De kegels bereiken 2,5 cm, de vorm is bijna bolvormig. De schaduw is donker roodbruin. Elke kegel heeft 6-8 schubben van schildklierhout. Kegels rijpen in de herfst voor het tweede seizoen, maar blijven vele jaren aan de boom.
In de oudheid was de cipres een symbool van verdriet en rouw. Maar met de komst van het christendom veranderde de symboliek van de plant: de cipres werd een symbool van het eeuwige leven.
Lawson
Het is een variëteit van groenblijvende naaldbomen, hoge struiken of lage bomen van het geslacht Cypress van de Cypress-familie. Komt uit Noord-Amerika en Azië. Daar groeit het op vochtige bodems in de valleien van de kustbergen. "woont" op een hoogte van 1,5 km boven zeeniveau. De plant werd in 1854 vanuit Amerika geëxporteerd en wordt sindsdien in Europa gekweekt. In staat om tot zeshonderd jaar te leven.
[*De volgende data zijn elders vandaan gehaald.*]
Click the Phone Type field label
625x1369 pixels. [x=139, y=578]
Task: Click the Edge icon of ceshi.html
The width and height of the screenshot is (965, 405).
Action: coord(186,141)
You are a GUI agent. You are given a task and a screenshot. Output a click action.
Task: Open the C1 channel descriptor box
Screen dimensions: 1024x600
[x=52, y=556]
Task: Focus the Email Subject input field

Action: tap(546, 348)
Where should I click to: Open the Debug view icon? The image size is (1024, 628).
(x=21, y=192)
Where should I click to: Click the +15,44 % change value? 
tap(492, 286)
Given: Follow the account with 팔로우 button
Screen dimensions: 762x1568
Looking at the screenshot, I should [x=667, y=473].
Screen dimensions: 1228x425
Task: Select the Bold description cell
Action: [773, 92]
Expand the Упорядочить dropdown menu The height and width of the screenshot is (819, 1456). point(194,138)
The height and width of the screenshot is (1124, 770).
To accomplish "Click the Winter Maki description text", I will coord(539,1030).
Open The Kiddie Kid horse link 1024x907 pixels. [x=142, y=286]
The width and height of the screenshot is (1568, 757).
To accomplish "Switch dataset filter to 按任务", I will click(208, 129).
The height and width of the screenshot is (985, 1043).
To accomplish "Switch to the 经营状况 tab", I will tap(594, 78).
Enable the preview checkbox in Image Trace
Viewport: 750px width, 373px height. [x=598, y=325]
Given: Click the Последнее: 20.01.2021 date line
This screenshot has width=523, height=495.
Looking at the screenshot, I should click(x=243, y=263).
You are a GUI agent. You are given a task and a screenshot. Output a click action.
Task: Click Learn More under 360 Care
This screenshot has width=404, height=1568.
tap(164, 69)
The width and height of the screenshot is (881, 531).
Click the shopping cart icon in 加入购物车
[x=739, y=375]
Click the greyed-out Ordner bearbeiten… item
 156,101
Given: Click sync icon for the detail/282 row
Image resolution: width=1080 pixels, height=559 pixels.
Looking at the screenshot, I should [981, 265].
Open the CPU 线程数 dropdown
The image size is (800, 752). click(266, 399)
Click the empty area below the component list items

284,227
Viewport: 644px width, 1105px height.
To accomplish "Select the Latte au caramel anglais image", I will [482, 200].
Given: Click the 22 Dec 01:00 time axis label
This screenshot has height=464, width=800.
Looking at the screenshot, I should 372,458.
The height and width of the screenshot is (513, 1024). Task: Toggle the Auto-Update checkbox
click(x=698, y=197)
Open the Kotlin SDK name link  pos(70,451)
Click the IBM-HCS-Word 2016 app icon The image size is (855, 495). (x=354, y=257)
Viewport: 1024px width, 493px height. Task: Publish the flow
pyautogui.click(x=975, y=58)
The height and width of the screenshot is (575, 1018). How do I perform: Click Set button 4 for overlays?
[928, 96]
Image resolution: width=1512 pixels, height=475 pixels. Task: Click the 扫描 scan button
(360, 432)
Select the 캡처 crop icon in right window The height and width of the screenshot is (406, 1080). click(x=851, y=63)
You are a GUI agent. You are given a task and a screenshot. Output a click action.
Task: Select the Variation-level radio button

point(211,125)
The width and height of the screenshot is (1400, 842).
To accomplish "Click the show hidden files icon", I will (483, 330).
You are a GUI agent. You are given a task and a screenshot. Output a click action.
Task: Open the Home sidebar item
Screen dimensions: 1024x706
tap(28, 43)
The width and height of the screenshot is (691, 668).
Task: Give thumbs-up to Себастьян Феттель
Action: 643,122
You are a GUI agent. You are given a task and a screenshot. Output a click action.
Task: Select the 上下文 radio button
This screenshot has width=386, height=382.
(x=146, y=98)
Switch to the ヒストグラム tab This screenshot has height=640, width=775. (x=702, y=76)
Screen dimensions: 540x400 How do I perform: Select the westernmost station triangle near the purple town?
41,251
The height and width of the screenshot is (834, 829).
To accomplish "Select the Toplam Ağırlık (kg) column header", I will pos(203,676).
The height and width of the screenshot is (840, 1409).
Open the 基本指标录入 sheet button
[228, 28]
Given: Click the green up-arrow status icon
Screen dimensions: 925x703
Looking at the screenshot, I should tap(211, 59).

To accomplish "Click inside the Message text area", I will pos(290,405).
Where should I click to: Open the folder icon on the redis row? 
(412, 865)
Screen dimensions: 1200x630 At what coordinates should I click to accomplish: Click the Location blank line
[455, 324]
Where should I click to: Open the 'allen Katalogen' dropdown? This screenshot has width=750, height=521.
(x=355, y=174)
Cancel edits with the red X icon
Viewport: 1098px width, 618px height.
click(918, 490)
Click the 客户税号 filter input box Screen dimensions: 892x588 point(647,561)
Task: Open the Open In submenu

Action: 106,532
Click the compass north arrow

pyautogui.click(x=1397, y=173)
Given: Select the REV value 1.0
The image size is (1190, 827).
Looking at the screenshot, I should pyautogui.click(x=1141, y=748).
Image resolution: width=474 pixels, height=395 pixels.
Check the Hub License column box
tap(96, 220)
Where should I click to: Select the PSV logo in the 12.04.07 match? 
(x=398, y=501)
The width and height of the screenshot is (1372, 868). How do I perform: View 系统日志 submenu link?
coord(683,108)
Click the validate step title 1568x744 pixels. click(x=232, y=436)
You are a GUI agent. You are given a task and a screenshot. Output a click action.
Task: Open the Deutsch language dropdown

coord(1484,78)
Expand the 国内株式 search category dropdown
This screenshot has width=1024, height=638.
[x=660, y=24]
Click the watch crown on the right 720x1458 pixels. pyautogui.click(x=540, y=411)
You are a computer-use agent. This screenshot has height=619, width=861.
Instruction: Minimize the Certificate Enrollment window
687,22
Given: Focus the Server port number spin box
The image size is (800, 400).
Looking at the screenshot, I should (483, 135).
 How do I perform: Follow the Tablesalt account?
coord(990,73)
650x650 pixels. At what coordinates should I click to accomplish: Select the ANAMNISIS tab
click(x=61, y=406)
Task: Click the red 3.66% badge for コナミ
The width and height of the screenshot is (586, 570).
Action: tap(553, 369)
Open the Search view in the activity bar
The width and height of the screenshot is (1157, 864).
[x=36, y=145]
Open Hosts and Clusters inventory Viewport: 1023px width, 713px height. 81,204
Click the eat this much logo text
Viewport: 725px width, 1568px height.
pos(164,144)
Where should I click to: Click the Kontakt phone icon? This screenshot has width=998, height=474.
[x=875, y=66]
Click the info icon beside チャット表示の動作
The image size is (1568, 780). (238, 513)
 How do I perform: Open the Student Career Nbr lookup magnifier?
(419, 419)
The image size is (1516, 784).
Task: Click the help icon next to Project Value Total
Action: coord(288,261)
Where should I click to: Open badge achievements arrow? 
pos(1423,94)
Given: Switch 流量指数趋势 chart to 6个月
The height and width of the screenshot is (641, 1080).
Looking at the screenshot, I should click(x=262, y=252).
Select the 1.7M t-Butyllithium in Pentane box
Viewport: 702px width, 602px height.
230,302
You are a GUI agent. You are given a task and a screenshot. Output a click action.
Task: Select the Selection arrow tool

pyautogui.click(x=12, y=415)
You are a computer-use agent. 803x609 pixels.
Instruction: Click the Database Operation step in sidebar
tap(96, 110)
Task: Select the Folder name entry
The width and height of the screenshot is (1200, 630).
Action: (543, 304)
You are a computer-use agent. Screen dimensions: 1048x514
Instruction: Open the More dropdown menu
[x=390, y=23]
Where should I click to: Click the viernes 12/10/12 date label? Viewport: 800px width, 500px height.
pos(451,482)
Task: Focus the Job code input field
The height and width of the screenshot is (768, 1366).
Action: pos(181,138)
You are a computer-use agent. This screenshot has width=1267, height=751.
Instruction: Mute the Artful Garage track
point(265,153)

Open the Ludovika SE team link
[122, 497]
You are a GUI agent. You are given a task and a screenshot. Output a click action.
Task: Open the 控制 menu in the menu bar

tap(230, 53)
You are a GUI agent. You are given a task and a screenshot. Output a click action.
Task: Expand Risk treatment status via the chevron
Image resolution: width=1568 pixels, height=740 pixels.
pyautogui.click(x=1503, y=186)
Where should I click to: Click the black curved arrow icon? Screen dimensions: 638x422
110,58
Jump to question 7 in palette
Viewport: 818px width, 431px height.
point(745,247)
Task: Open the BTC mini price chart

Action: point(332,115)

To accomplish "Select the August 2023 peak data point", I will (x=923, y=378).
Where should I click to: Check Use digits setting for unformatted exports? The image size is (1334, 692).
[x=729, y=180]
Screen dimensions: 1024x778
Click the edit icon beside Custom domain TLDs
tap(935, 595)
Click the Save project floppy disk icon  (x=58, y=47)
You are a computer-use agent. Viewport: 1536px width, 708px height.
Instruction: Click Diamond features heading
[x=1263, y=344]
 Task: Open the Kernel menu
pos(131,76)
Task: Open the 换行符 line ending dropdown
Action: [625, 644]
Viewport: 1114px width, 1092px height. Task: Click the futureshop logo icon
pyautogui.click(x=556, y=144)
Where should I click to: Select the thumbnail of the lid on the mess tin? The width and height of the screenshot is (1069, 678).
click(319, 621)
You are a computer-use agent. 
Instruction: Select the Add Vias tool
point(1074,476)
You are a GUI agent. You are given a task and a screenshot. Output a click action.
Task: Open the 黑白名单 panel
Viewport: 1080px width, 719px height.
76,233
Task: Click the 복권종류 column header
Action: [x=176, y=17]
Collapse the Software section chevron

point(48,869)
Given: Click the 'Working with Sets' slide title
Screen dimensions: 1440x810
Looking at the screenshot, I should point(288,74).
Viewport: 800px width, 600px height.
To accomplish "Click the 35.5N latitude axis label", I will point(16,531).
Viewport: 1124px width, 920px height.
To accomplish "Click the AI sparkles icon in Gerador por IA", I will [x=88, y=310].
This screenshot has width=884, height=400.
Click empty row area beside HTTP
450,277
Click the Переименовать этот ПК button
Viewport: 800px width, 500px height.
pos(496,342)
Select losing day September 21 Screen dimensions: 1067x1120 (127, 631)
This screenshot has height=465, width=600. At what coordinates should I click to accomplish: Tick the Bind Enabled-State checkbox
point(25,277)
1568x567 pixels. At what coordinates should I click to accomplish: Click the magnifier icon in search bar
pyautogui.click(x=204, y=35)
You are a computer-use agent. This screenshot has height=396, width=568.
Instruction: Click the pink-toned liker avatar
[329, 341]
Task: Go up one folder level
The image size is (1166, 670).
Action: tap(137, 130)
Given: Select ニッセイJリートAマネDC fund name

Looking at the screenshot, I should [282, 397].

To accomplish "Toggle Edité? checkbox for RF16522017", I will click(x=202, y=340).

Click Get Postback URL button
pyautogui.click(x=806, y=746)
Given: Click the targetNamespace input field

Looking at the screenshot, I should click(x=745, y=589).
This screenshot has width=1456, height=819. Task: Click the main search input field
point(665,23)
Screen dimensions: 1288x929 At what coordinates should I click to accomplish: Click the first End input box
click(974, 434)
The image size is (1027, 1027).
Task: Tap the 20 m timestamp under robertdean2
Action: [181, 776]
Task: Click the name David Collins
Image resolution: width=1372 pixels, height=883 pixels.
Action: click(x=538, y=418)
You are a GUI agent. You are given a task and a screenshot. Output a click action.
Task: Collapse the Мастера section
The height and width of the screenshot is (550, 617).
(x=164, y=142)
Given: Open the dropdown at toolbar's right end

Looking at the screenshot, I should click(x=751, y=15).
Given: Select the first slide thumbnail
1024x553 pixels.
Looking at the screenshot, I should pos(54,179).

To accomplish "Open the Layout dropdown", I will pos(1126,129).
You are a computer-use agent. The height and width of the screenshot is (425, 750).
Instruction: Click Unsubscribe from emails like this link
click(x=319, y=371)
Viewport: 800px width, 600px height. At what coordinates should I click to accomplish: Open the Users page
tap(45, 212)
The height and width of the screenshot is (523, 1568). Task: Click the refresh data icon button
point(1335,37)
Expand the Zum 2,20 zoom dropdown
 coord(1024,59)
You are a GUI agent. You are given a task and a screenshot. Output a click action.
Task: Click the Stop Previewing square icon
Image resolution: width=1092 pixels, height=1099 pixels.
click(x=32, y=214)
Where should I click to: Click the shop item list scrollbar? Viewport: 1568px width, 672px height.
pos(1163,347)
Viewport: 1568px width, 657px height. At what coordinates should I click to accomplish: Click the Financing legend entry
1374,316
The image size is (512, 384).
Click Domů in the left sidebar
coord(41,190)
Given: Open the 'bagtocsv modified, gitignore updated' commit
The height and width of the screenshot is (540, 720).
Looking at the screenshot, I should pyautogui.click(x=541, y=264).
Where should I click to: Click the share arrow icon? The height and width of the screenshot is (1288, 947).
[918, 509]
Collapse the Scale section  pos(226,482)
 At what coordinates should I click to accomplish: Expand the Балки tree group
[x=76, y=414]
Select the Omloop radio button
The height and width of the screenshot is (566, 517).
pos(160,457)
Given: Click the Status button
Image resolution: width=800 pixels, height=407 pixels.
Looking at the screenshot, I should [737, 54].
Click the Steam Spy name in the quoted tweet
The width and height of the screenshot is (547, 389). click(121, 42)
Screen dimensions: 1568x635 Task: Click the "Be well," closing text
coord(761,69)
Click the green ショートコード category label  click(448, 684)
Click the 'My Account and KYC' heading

Het is een hoge boom van 50-60 m. De kroon is smal, kegelvormig en breidt zich naar beneden uit. De top is versmald, vaak zijwaarts hellend. In goede omstandigheden neigen de takken naar de grond. En bij slechte zorg of een slechte pasvorm, wordt de kroon aan de onderkant zichtbaar en droogt hij op.
Het wordt beschouwd als de grootste boom van dit geslacht.
Het vat kan een diameter van maximaal 1,8 meter bereiken. De schors is bruinachtig roodachtig, dik, gekenmerkt door barsten in ronde platen. De wortel is ondiep, het systeem bevindt zich in de bovenste horizon van de grond.
Conclusie
Cipressen worden gekweekt in parken en tuinen als sierplanten en hagen. Hiervoor wordt vaak groenblijvende cipres gebruikt. Het kleine formaat van sommige soorten maakt het mogelijk om ze binnenshuis te kweken..
Scheuten en naalden van sommige variëteiten worden gebruikt om aromatische oliën te verkrijgen, die worden gebruikt in aromatherapie vanwege hun antiseptische, antireumatische, antispasmodische, tonische en andere heilzame eigenschappen.